> **DATA TO USE**
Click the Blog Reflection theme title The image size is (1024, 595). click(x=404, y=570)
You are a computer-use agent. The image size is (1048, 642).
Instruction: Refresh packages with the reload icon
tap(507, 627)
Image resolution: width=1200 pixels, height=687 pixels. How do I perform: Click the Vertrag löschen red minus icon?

---

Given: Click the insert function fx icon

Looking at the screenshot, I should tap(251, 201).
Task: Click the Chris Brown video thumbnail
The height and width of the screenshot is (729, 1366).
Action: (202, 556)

> **PROBLEM REQUIREMENTS**
Reproduce, character for character, only the lines of the preceding data that start at the line with "Click the Blog" and end at the line with "Image resolution: width=1200", both included.

> **RESULT OF THIS EXERCISE**
Click the Blog Reflection theme title The image size is (1024, 595). click(x=404, y=570)
You are a computer-use agent. The image size is (1048, 642).
Instruction: Refresh packages with the reload icon
tap(507, 627)
Image resolution: width=1200 pixels, height=687 pixels. How do I perform: Click the Vertrag löschen red minus icon?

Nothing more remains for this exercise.